• Reading passage:
Hon. Thomas Watson, later known as Thomas Watson-Wentworth (17 June 1665 – 6 October 1723), of Wentworth Woodhouse in Yorkshire, was an English landowner and politician who sat in the House of Commons between 1701 and 1723.

Origins
He was the third son of Edward Watson, 2nd Baron Rockingham (1630-1689) by his wife Anne Wentworth, only daughter of Thomas Wentworth, 1st Earl of Strafford (1593-1641) and heiress 
of her childless brother William Wentworth, 2nd Earl of Strafford (1626-1695) of Wentworth Woodhouse. His eldest brother was Lewis Watson, 1st Earl of Rockingham, 3rd Baron Rockingham (1655-1724), who in 1714 was created Earl of Rockingham.

Early life
He matriculated  at Christ Church, Oxford in 1683.

Marriage and children
By licence dated 18 July 1689 he married Alice Proby, a daughter and heiress of Sir Thomas Proby, 1st Baronet, by whom he had children including:
Thomas Watson-Wentworth, 1st Marquess of Rockingham (13 November 1693 – 14 December 1750), KB, Privy Council of Ireland, a Whig politician who in 1725 rebuilt Wentworth Woodhouse as the palatial building surviving today.

• Data excerpt:
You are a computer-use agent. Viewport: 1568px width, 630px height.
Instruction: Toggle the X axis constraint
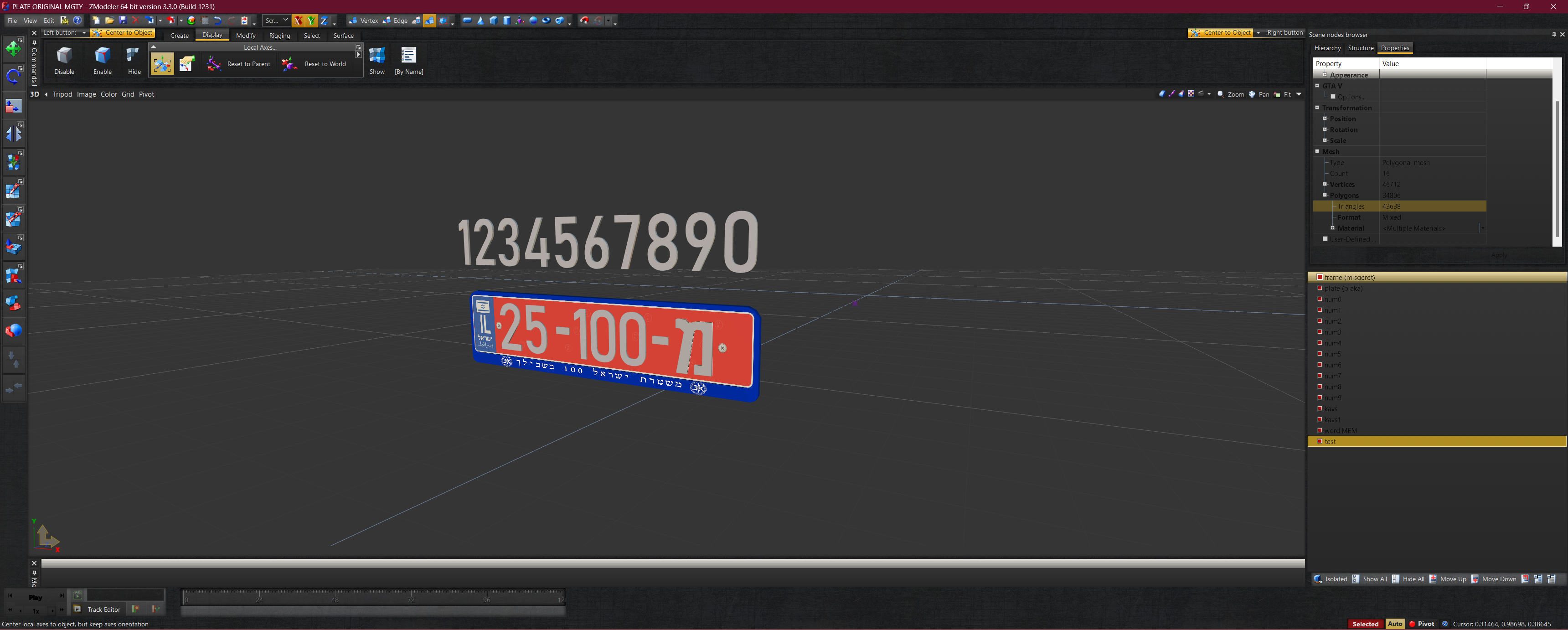pos(298,21)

• Task set:
A. Translate this sentence from the Thomas Watson biography into Spanish: "He matriculated at Christ Church, Oxford in 1683."
B. Reproduce word for word the part of the Thomas Watson biography that begins with "Hon. Thomas Watson, later" and ends with "Oxford in 1683.".
The data have no connection to the Thomas Watson biography.

• Solutions:
A. Se matriculó en Christ Church, Oxford, en 1683.

B.
Hon. Thomas Watson, later known as Thomas Watson-Wentworth (17 June 1665 – 6 October 1723), of Wentworth Woodhouse in Yorkshire, was an English landowner and politician who sat in the House of Commons between 1701 and 1723.

Origins
He was the third son of Edward Watson, 2nd Baron Rockingham (1630-1689) by his wife Anne Wentworth, only daughter of Thomas Wentworth, 1st Earl of Strafford (1593-1641) and heiress 
of her childless brother William Wentworth, 2nd Earl of Strafford (1626-1695) of Wentworth Woodhouse. His eldest brother was Lewis Watson, 1st Earl of Rockingham, 3rd Baron Rockingham (1655-1724), who in 1714 was created Earl of Rockingham.

Early life
He matriculated  at Christ Church, Oxford in 1683.